▸ **YOUR OBJECTIVE**
Copy out word for word the line with "Explorar canais (193, 839)" and the lines that follow it in the listing below, up to the final one.
*** DATASET EXTRACT ***
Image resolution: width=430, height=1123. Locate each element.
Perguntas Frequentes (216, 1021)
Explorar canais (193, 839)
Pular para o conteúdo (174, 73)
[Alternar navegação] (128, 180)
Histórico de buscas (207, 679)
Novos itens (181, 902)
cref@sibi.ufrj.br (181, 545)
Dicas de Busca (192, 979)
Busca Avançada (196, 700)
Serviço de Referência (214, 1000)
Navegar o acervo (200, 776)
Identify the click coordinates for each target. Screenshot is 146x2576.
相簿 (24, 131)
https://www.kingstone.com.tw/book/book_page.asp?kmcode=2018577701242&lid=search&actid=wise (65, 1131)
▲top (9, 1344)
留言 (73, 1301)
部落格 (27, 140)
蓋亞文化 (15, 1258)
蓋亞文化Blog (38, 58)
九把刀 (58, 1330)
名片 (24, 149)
*** End of DATASET EXTRACT ***
▸ **WRITTEN SOLUTION**
Explorar canais (193, 839)
Pular para o conteúdo (174, 73)
[Alternar navegação] (128, 180)
Histórico de buscas (207, 679)
Novos itens (181, 902)
cref@sibi.ufrj.br (181, 545)
Dicas de Busca (192, 979)
Busca Avançada (196, 700)
Serviço de Referência (214, 1000)
Navegar o acervo (200, 776)
Identify the click coordinates for each target. Screenshot is 146x2576.
相簿 (24, 131)
https://www.kingstone.com.tw/book/book_page.asp?kmcode=2018577701242&lid=search&actid=wise (65, 1131)
▲top (9, 1344)
留言 (73, 1301)
部落格 (27, 140)
蓋亞文化 (15, 1258)
蓋亞文化Blog (38, 58)
九把刀 (58, 1330)
名片 (24, 149)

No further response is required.